* **PROBLEM DETAILS**
As the lines appear below, please set them down exactly, starting at the first and finishing with the one containing "Given: Click the observation".

* **DATA FOR REVIEW**
##########

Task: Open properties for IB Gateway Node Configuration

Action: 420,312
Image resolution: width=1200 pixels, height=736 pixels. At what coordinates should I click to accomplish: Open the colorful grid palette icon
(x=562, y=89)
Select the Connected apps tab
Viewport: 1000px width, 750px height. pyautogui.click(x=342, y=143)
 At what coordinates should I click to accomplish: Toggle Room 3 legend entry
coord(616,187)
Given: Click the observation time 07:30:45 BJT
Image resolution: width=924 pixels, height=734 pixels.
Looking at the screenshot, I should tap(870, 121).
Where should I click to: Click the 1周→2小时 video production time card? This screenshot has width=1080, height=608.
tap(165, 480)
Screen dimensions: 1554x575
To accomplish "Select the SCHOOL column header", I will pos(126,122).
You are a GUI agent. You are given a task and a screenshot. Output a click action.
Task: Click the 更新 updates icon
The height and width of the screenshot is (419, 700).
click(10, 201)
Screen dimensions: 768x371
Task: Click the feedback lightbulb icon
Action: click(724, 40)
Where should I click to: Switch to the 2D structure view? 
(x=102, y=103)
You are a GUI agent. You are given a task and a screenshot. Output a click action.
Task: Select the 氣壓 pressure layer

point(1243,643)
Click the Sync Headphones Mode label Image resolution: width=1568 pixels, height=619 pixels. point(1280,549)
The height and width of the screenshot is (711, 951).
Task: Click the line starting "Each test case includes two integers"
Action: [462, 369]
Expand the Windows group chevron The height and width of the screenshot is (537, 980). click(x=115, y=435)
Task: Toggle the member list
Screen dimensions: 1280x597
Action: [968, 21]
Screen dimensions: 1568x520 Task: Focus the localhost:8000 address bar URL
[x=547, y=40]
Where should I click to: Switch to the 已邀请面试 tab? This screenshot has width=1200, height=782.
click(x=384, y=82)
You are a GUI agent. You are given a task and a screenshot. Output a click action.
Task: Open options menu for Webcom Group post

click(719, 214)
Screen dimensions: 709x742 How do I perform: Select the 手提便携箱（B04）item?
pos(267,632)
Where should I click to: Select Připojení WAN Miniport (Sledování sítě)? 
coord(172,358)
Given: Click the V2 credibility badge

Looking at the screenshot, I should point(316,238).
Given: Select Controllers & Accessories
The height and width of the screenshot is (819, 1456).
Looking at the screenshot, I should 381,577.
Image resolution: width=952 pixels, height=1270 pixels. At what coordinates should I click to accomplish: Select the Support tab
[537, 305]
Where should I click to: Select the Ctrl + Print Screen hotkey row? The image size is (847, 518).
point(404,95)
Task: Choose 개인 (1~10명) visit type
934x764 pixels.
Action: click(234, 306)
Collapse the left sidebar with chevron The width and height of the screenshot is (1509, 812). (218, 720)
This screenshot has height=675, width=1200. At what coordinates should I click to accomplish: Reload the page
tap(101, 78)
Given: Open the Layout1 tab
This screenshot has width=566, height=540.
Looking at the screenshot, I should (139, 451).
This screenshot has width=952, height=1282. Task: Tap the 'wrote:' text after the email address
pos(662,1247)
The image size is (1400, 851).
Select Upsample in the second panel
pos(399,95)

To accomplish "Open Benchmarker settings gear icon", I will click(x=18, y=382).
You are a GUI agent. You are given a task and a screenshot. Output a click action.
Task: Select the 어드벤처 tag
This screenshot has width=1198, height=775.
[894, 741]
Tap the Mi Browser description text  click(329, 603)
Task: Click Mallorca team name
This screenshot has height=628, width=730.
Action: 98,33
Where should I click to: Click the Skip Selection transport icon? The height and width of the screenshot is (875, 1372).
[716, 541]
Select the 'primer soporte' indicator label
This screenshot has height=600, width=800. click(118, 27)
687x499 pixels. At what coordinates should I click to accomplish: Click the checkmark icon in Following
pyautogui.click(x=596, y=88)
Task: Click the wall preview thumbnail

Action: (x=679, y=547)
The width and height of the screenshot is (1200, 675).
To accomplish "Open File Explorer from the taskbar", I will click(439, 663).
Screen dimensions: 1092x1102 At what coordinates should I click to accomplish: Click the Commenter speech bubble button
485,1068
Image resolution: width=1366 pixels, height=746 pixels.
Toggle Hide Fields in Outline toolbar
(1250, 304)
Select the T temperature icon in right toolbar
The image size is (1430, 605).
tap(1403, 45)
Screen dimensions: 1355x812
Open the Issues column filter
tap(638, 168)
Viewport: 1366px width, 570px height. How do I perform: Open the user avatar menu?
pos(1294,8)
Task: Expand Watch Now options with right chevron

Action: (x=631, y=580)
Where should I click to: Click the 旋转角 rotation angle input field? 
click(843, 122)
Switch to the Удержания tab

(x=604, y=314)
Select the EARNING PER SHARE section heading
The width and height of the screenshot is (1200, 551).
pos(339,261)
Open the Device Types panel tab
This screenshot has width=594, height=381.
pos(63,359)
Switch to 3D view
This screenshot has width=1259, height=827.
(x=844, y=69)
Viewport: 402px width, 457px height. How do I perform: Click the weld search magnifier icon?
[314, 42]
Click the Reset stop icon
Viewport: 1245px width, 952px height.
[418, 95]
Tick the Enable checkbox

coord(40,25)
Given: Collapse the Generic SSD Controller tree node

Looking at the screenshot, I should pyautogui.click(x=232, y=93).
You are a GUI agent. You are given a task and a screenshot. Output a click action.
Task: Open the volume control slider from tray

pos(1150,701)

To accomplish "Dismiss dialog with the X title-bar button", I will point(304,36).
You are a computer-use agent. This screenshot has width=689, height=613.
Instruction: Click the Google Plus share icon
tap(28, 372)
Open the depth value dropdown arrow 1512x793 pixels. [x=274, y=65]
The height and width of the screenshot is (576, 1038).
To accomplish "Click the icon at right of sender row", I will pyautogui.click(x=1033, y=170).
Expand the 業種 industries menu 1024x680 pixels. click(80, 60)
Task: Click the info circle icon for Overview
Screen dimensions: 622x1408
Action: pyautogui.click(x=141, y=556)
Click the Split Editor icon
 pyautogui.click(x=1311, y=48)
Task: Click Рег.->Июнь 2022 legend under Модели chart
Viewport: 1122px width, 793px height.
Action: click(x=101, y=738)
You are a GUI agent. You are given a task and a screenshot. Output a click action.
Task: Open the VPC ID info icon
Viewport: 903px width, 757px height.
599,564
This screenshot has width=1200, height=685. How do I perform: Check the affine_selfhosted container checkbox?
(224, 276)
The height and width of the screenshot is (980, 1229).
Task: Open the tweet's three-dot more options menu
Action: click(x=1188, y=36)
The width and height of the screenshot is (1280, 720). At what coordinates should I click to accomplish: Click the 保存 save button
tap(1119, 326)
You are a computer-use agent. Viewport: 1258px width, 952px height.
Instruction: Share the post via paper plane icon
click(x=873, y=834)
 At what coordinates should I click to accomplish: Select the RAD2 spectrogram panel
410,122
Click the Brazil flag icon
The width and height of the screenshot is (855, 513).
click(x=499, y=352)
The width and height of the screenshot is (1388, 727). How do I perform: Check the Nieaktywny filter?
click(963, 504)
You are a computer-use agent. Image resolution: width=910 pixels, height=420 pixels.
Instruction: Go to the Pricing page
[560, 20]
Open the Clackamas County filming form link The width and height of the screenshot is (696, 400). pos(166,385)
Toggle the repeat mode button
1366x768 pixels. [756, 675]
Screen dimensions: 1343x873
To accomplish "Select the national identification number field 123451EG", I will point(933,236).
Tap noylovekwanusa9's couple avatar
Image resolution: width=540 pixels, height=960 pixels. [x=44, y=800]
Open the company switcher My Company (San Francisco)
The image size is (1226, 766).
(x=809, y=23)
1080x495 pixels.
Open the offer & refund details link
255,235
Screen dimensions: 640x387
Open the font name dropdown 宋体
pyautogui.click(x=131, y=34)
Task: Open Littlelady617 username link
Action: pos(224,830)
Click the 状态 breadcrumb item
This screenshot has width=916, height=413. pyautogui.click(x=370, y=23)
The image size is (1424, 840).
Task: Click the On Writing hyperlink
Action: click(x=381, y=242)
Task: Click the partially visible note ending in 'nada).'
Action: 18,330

##########

* **RESPONSE TO THE EXERCISE**
Task: Open properties for IB Gateway Node Configuration

Action: 420,312
Image resolution: width=1200 pixels, height=736 pixels. At what coordinates should I click to accomplish: Open the colorful grid palette icon
(x=562, y=89)
Select the Connected apps tab
Viewport: 1000px width, 750px height. pyautogui.click(x=342, y=143)
 At what coordinates should I click to accomplish: Toggle Room 3 legend entry
coord(616,187)
Given: Click the observation time 07:30:45 BJT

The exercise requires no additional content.